Television puts a face on evil this week, and it’s Brian Dennehy’s. He is convincingly menacing and maniacal as serial murderer John Wayne Gacy in To Catch a Killer (KTLA Thursday at 8 p.m.). The murders of 33 male teens in suburban Chicago were attributed to Gacy, who was executed at the Illinois State Penitentiary in 1994. This 1991 Canadian production is a cop’s-eye view, with Jud Kinberg’s script telling the chilling Gacy story from the perspective of Joe Kozenczak (Michael Riley), a Des Plaines police lieutenant.

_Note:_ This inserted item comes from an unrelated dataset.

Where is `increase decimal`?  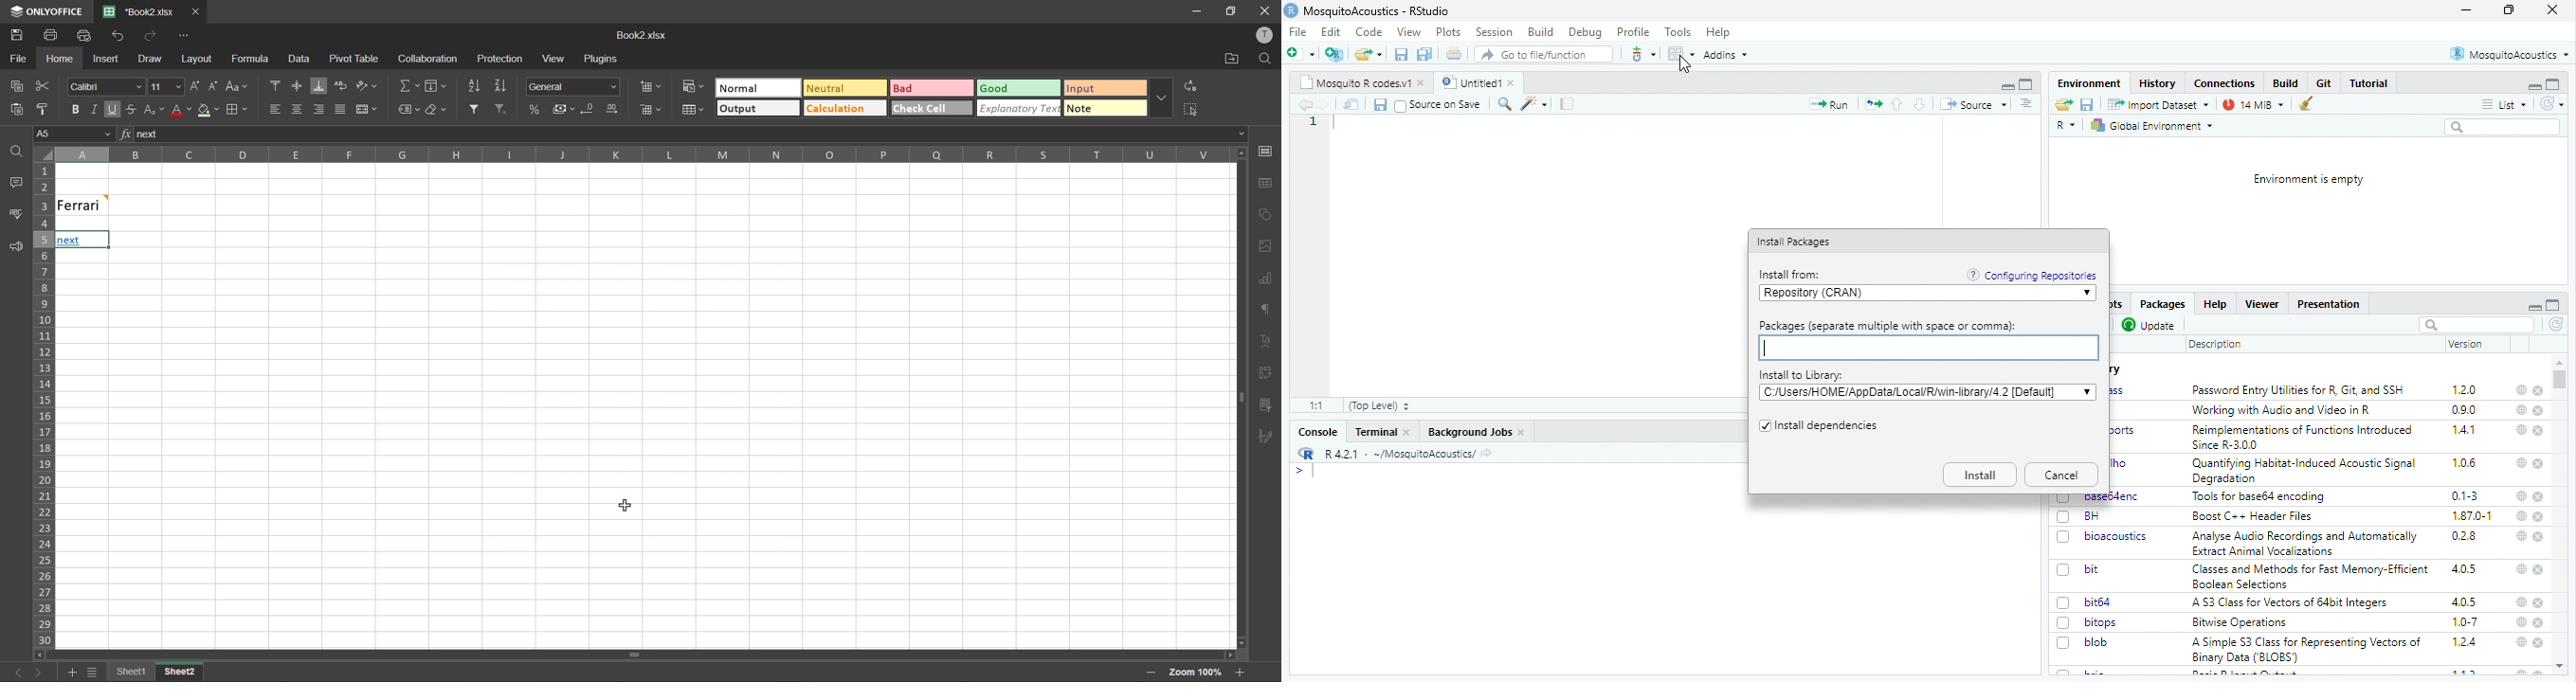 increase decimal is located at coordinates (618, 109).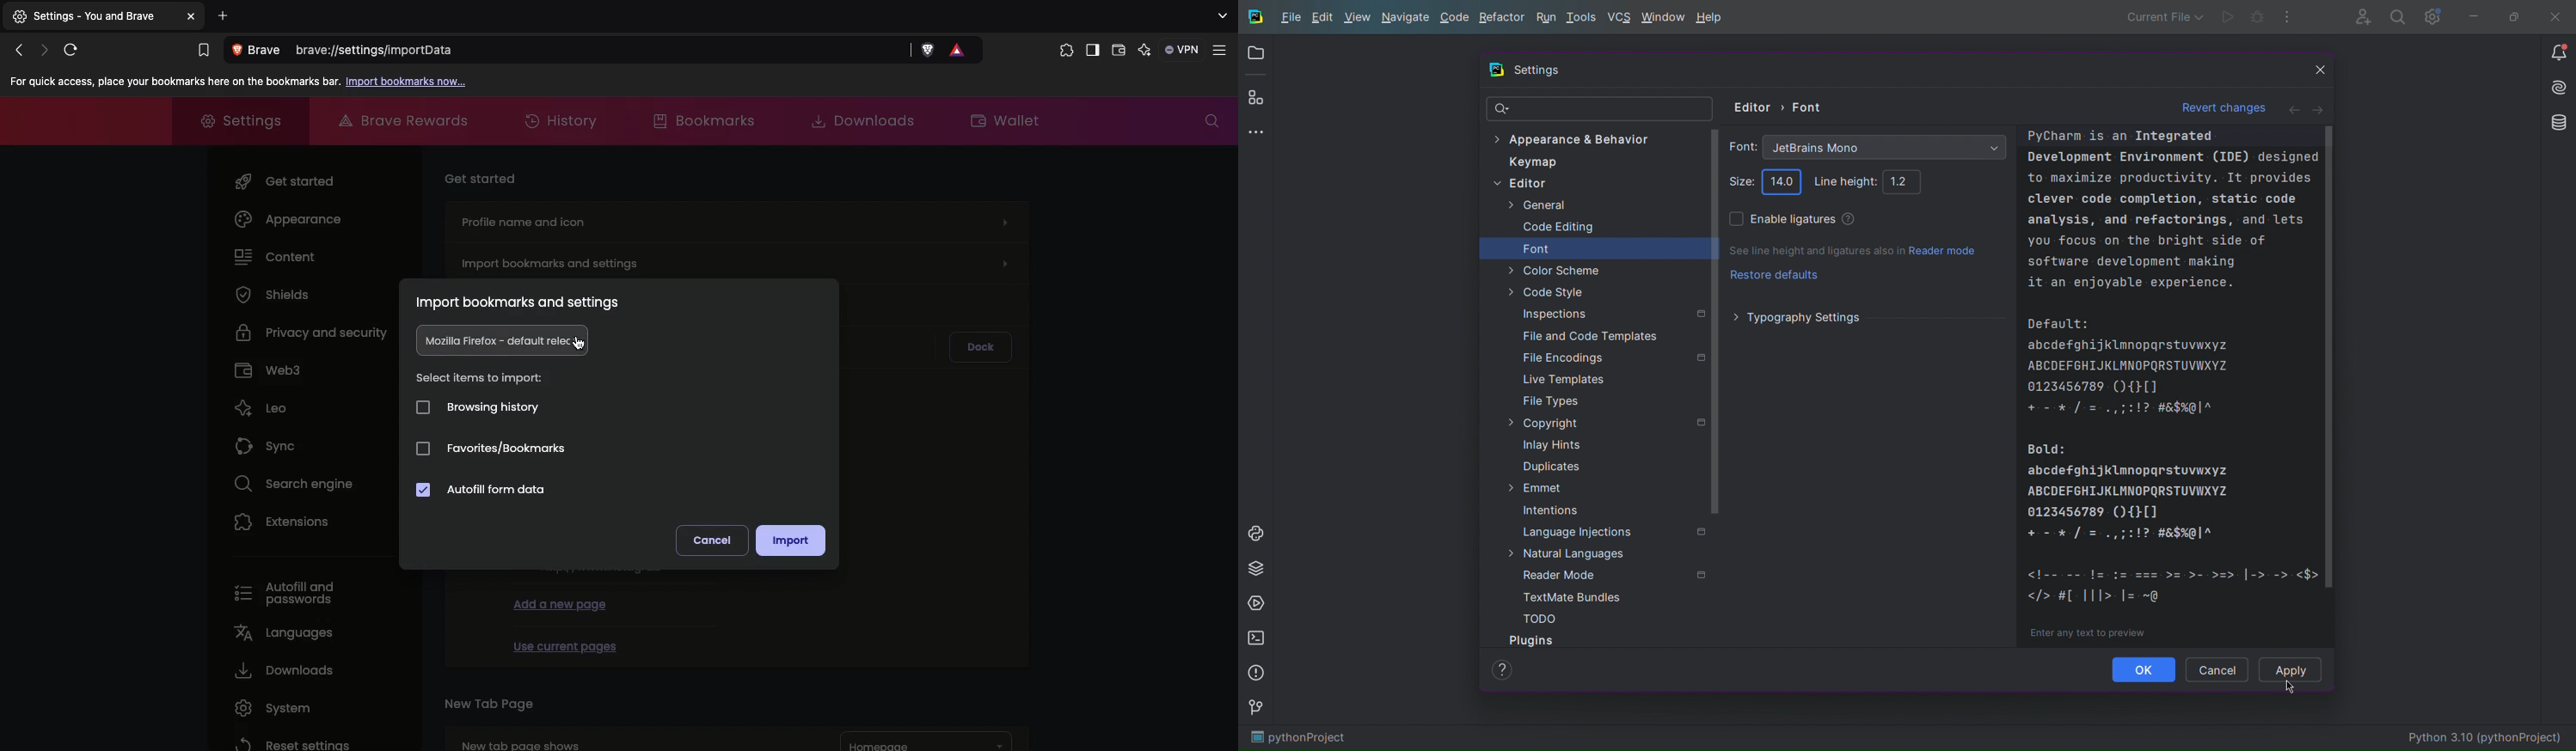  Describe the element at coordinates (1533, 162) in the screenshot. I see `Keymap` at that location.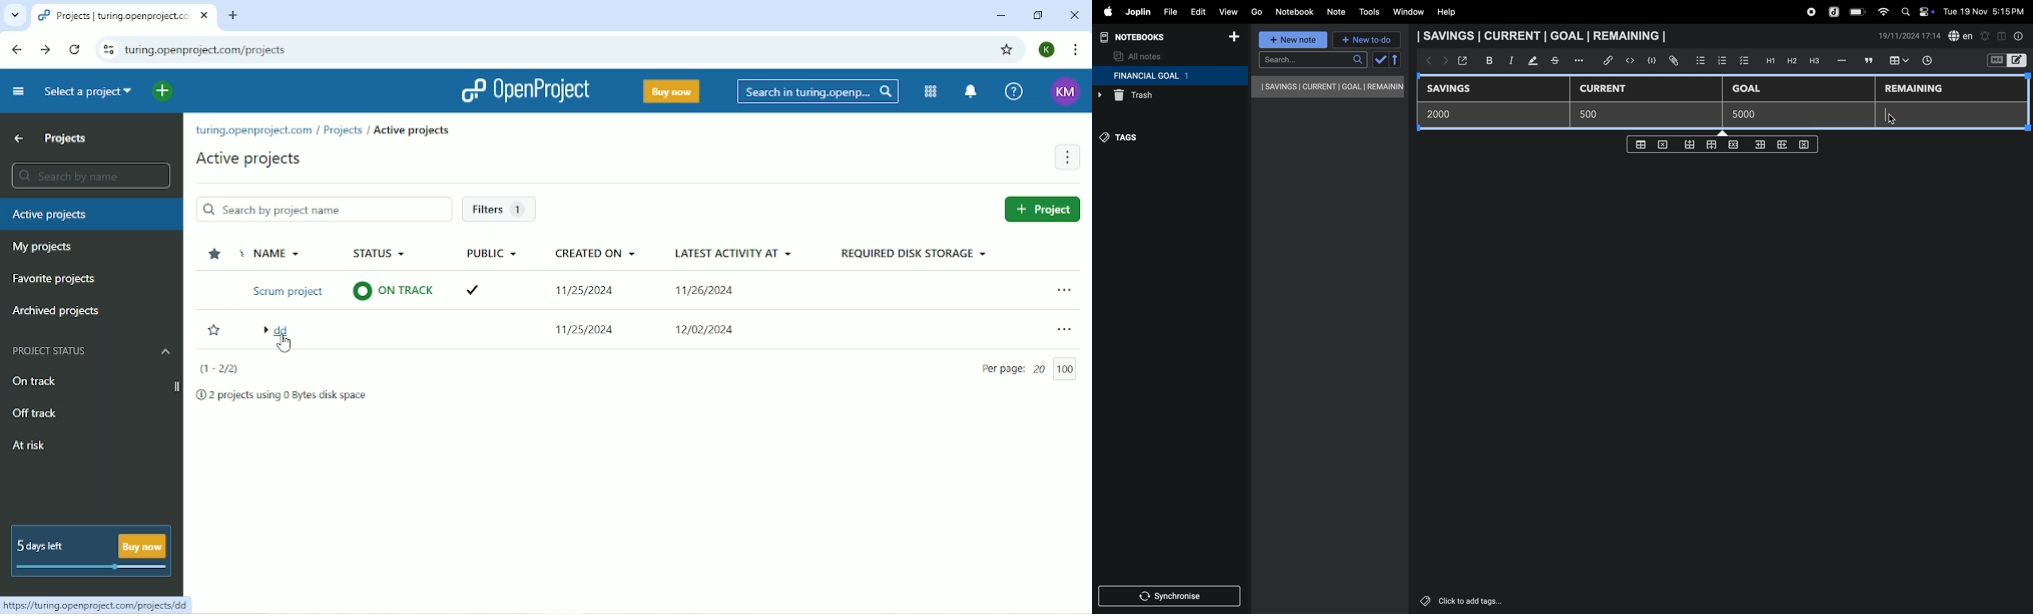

In the middle of the almost disposable plot of the 1988 Clara’s Heart (KCOP Friday at 8 p.m.) sits the sturdy, exquisitely shaded character study by Whoopi Goldberg as Jamaican housekeeper Clara Mayfield. And as an unexpected bonus, there is the delightful debut turn by young Neil Patrick Harris as the wretched little rich boy who falls to her care. Under the resourceful direction of Robert Mulligan, it never cloys and it never condescends.
Movies to Tape
Women from the Lake of Scented Souls (Cinemax Thursday at midnight) Xie Fei’s stunning feminist work stars Wu Yujuan, whose sturdy heroine, although unglamorous, brings to mind Joan Crawford in “Mildred Pierce.” In rural Northern China, the quality of her sesame oil is so fine that she attracts Japanese investors. While successfully running her mill she is, however, burdened with a drunken, oafish husband (to whom she was sold at 7, married at 13) and above all with trying to marry off her sexually frustrated, mentally retarded son. The point that Xie makes with the impact of revelation--and not an ounce of preachiness--is how oppressed women can be tempted into helping oppress yet another generation of women.